私の好きな漫画家が「思想を押し付けてはいけないという当たり前のことが出来ていない人がいる」という内容のツイートをしていた。

このツイートの意図を汲み取ると、「思想=人の強烈な考え、押し付け=強要」で、例えば「自分は反出生主義だ、他人も反出生主義になってもらおう」という言動は駄目だよということだろう。

しかしだ、反出生主義の人の立場になって考えてみよう。この人は何かをキッカケに出生に対する反対意識を持ち、自分なりに情報収集をしている。
この人に対して更に「思想を押し付けてはいけない」という信念を持たせてみる。

しかし「反出生主義」ではあるので言動は反出生主義的と矛盾しない。
そうすると押し付けとまで言えないが、思想が見える発言はどうしても出てしまうはずだ。発言は思想を根源にして放たれるものなので、発言一回で半出生主義と分かることは無いと思うが、共に過ごせば思想の輪郭は見えて来る。
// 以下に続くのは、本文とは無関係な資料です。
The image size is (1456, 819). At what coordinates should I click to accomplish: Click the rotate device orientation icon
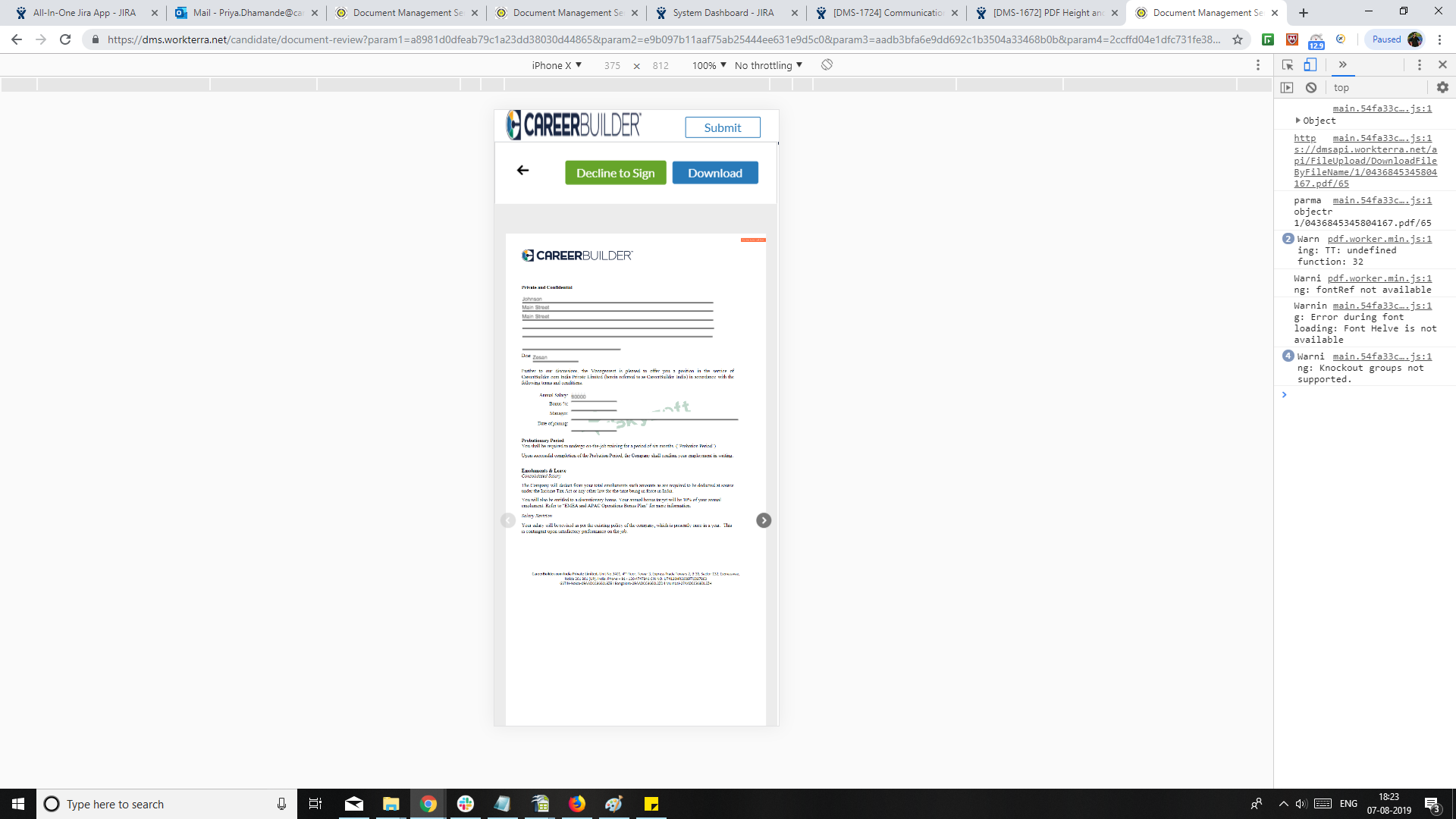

その時「私は半出生主義です」というメッセージが相手に渡ると共に「なぜ半出生主義なのか」も伝わる。そこから相手は半出生主義と向き合わなくてはいけない自分の信念から無くすのか、自分に刻むのか、選択する必要が出てきている。

これは強要と効果としては一緒、もしくは強要よりも高い効果を生み出している。発言というのは「効果」が大事だ、相手にどの様な効果を及ぼすかが最も重要なことだ。北風と太陽という話の通り、無理矢理行動を促すというのは上手くいかないものだ。太陽の様に他者に選択をさせる状況に持ち込むことが大事なのだ。決して太陽が優しい訳ではない。太陽は狡猾なのだ。
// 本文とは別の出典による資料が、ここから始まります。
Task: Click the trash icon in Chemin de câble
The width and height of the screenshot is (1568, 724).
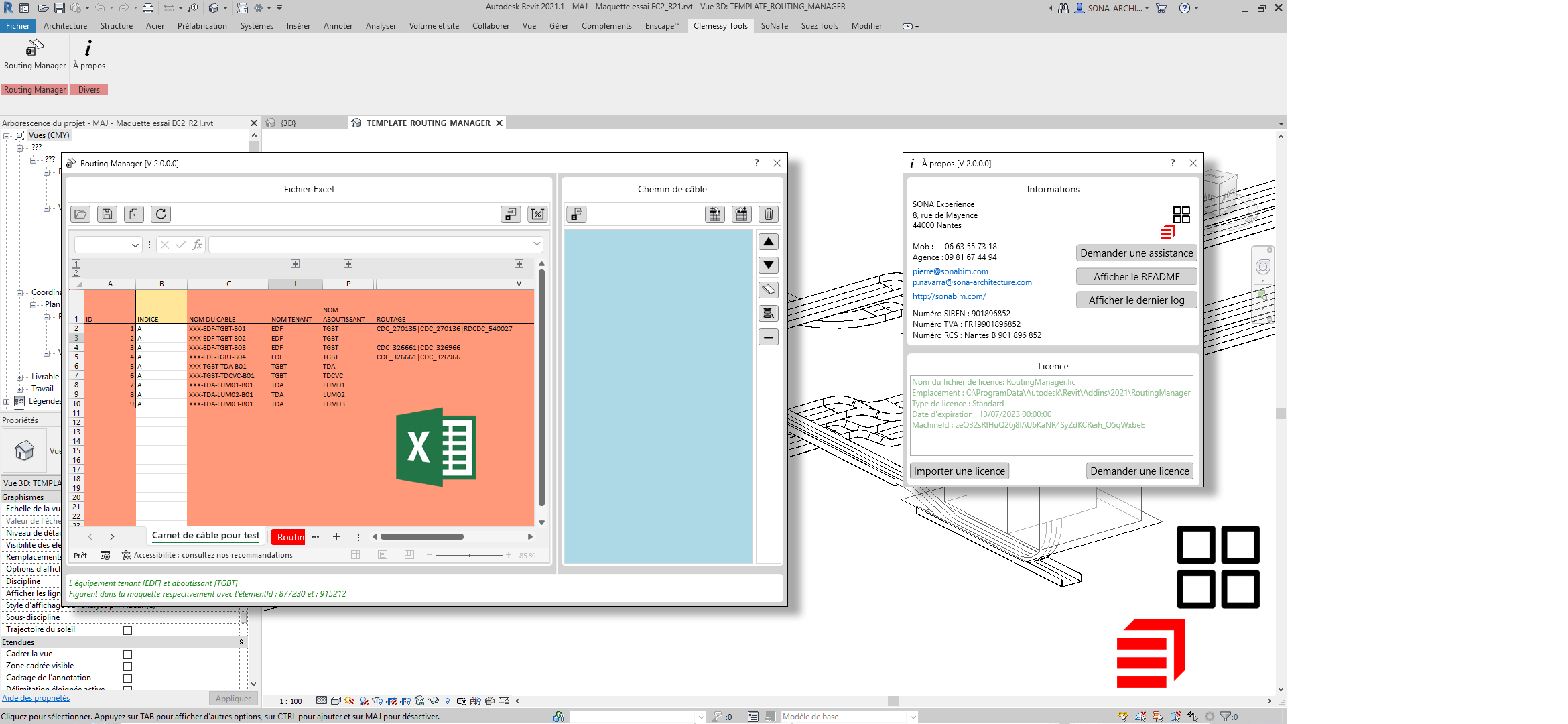Action: pos(769,215)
私はあまり強要が悪いこととは思わない。それは効果的ではないからだ、それよりも悪質なのは微妙に優しかったり、可愛かったり、心地良いものだ。
水銀よりもタバコや酒の方が人を殺しているように、人間に対して利がある様なものが実は危険なのだ。「強要をすべきではない」と人の行動を制限してもその人の思想を消すことはできない。思想が根本的に同じなら強要をしようが気を付けた発言をしようがいずれ思想の出力は完了する。

出力が終わった時の他人に及ぼす効果についてまで思考が及んでいないといけないと私は考えている。

最後に言うが「思想を押し付けてはいけない」は矛盾している。この言葉自体が思想の押し付けだ。言語はまるで完璧なものではないので矛盾が生まれることは仕方ないが一応指摘しておく。